"Kupa soyunma odasında verilmez"

Başbakan Tayyip Erdoğan partisinin grup toplantısında önemli açıklamalarda bulundu, hafta sonu oynanan Fenerbahçe - Galatasaray derbidinden sonra çıkan olaylarla ilgili çarpıcı ifadeler kullandı.

Giriş Tarihi 15 Mayıs 2012, 00:00 Güncelleme 15 Mayıs 2012, 12:47
Kupa soyunma odasında verilmez

İÇİNDEKİLER

Hafta sonu oynanan ve Galatasaray'ın şampiyonluğu ile sonuçlanan Fenerbahçe - Galatasaray derbisinden sonra çıkan şiddet olayları gündemin önemli maddesi. Bu konu, Başbakan Tayyip Erdoğan'ın da gündemindeydi. Partisinin grup toplantısında konuşan Erdoğan, konuyla ilgili şunları söyledi.

"Ben bir Fenerbahçe taraftarıyım. Hatta kongre üyesiyim. Futbolda 3 netice var. Bunların hepsine katlanacaksın.

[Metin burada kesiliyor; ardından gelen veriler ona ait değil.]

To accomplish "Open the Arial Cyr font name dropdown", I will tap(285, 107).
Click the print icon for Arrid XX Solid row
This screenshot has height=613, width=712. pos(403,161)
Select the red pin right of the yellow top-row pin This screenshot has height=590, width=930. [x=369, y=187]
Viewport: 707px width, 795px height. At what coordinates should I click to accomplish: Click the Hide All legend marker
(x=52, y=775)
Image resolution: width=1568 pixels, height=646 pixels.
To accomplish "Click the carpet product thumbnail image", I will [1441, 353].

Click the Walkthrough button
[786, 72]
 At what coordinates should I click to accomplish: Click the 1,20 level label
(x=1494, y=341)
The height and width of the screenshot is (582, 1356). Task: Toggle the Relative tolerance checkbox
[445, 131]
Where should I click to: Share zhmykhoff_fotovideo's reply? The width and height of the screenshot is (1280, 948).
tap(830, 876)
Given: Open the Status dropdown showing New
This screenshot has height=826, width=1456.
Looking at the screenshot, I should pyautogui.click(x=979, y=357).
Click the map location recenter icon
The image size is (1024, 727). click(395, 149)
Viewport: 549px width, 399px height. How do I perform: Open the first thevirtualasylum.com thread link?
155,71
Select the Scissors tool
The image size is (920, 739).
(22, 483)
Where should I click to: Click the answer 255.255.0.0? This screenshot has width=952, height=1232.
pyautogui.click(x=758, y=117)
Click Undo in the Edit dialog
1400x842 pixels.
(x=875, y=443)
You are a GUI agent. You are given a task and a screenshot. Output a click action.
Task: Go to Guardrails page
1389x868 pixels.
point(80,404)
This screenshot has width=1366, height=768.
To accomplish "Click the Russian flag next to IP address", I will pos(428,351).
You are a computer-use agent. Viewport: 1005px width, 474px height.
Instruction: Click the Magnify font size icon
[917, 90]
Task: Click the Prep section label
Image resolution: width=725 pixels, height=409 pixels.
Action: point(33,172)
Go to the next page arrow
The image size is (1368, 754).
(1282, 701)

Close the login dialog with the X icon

Galatasaray şampiyon olduysa alkışlayacaksın. O akşam Sayın Terim'i, Sayın Albayrak'ı arayarak tebriklerimi ilettim. Fenerbahçe Başkanvekili'ni de aradım ve yaşanan olaylarla ilgili bilgi aldım. Şampiyonluk kupası soyunma odasında verilmez. Stadın ışıklarının kapatılması ne demek? Kupa sahanın içinde verilir. Bu iş böyle olur. Futbolda şiddeti önlemek adına üzerimize düşen neyse onu yapacağız. Kulüp yöneticileri ve taraftarların da bunun için emek vermesi gerekiyor. Bazı holiganlar futbolu terör alanına çevirmek için gayret ediyorlar. Bunlar malesef çoğu takımımızda var ancak buna asla müsade etmeyeceğiz."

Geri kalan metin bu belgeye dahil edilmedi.